Angesichts aktuell steigender Zinsen aufgrund insgesamt ansteigender Inflationsraten und höherer Inflationserwartungen, verstärkt durch den Krieg in der Ukraine, erscheint ein Zinssatz von 2,9 Prozent jedoch nicht in weiter Reichweite zu liegen. Die höhere Inflationsrate dürfte sich zum Teil in höheren Arbeitseinkommen niederschlagen, sodass der Zinseffekt auf die Kreditbelastungsquote geringer ausfällt.

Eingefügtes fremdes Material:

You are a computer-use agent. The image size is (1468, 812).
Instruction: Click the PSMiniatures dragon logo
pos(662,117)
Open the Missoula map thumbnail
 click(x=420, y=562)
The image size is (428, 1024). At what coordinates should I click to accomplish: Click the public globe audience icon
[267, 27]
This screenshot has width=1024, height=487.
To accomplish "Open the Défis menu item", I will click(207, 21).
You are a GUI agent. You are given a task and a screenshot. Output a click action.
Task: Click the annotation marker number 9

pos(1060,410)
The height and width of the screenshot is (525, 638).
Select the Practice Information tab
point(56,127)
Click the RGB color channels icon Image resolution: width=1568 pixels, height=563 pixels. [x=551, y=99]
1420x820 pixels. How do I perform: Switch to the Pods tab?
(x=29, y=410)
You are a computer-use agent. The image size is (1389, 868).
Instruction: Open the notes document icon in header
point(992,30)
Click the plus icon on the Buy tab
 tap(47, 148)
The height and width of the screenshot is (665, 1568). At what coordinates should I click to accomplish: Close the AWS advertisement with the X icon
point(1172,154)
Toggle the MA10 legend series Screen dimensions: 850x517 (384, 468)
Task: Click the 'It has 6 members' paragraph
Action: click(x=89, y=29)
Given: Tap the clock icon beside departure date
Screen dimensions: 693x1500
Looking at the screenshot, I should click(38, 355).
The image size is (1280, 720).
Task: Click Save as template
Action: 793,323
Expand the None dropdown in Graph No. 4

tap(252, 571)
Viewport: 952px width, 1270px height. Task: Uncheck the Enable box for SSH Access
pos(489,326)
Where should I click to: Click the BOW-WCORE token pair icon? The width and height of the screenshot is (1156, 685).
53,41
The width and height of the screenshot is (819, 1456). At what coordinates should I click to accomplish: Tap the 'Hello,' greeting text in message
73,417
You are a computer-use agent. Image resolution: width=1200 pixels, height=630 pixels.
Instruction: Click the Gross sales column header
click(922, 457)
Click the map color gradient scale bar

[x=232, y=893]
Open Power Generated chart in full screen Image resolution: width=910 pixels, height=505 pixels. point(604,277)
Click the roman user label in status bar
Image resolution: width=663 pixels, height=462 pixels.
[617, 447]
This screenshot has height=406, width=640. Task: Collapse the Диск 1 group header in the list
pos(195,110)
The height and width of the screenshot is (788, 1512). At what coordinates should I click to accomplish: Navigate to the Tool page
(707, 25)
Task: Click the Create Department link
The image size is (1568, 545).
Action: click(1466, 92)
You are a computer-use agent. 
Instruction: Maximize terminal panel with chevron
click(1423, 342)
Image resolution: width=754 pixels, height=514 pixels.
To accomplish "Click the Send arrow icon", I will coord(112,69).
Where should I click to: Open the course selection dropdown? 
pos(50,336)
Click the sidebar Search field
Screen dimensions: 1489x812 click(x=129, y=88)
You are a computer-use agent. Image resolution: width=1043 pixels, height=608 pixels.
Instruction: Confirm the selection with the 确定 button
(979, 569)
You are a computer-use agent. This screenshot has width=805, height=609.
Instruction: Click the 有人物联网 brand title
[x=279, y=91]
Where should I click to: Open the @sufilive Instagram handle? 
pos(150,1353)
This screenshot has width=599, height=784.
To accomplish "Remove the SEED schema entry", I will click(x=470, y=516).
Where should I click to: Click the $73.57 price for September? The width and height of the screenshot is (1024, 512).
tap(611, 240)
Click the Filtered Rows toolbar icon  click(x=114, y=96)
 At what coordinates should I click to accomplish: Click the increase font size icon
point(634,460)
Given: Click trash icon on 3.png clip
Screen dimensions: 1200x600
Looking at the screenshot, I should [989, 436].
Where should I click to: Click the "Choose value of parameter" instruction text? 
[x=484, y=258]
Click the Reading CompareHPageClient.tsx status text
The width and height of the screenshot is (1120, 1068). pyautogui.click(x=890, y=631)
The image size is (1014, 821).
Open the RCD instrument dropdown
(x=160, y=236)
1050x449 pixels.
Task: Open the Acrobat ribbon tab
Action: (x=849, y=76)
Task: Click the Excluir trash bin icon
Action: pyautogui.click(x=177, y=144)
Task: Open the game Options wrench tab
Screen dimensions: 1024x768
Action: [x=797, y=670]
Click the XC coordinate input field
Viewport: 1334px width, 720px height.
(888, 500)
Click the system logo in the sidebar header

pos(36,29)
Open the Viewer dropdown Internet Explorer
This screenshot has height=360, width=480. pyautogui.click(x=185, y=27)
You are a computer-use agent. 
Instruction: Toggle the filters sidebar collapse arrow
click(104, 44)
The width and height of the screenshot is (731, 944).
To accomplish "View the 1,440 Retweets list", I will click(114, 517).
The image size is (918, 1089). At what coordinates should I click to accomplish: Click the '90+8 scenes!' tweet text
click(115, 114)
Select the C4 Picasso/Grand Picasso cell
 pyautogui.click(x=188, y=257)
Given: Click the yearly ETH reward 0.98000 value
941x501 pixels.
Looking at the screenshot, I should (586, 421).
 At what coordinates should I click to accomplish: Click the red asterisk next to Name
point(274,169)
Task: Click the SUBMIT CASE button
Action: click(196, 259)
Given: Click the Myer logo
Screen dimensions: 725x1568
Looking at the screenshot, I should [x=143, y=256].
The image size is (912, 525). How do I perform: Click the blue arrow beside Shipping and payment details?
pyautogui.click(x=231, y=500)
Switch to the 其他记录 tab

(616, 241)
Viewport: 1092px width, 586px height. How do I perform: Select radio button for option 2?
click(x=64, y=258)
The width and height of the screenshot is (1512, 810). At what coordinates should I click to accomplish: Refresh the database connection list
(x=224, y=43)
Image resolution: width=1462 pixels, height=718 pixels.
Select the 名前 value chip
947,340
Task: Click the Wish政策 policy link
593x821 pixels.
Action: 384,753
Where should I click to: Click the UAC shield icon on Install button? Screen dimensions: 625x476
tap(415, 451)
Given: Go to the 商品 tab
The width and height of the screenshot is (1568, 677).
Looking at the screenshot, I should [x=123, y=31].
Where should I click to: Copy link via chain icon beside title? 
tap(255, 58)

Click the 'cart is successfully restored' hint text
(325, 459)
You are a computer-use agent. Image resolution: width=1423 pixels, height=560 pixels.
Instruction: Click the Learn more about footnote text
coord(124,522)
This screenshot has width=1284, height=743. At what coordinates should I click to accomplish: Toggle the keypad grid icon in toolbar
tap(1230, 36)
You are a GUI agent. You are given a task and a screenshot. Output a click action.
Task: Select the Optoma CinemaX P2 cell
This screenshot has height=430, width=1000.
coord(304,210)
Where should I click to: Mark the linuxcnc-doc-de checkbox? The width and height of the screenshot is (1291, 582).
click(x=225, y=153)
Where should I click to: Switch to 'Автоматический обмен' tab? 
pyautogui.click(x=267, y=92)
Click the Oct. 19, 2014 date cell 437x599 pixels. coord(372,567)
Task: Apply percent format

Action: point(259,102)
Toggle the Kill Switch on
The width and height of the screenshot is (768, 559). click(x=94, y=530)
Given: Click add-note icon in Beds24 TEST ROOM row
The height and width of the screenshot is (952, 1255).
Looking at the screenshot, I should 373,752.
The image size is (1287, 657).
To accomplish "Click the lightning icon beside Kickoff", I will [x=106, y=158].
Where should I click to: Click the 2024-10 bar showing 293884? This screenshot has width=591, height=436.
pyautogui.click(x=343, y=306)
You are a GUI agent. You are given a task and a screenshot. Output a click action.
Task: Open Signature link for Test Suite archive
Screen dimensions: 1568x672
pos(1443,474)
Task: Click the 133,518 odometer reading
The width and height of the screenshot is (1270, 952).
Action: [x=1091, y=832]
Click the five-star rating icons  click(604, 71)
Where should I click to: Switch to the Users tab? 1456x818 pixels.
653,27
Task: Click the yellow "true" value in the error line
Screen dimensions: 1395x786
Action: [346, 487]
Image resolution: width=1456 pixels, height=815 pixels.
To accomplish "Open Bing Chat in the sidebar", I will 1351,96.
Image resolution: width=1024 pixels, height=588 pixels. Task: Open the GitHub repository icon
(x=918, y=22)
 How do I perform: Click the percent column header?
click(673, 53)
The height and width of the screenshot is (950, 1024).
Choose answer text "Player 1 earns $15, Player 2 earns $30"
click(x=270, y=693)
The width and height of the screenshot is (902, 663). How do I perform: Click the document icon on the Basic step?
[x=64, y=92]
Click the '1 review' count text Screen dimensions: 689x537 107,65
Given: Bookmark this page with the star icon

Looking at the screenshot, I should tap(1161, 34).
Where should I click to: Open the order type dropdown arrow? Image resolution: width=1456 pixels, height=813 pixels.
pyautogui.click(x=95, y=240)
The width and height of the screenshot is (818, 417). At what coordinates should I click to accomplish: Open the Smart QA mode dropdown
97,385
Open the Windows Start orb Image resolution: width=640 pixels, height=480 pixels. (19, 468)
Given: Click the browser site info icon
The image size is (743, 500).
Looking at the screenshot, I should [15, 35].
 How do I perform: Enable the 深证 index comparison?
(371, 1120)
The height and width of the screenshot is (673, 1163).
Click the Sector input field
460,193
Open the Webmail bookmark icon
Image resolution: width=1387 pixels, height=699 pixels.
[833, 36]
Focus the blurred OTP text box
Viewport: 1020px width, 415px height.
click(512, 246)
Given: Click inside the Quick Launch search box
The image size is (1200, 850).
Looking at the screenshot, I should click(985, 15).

Insgesamt ist zu beachten, dass bei festgeschriebenen Zinsen die Schuldner infolge von Inflation profitieren können. Insofern dürften gestiegene Zinsen infolge inflationärer Tendenzen keine großen Risiken für Anschlussfinanzierungen verursachen. Ein signifikanter Anstieg der realen Zinsen hingegen erscheint weiter unwahrscheinlich, vor allem aufgrund der demografisch bedingten hohen Sparleistung in den Industrieländern (Demary/Voigtländer, 2018).
Ein besonderes Augenmerk legen die Aufsichtsbehörden auf jene Marktteilnehmer, die sehr hohe Beleihungsausläufe haben. Sowohl auf Basis der Daten von Europace als auch von vdp liegt der Anteil der Haushalte mit einer Fremdkapitalquote von mehr als 100 Prozent bei fast einem Fünftel. Daher wurde für diese Haushalte zusätzlich bestimmt, welche Risiken in der Anschlussfinanzierung bestehen.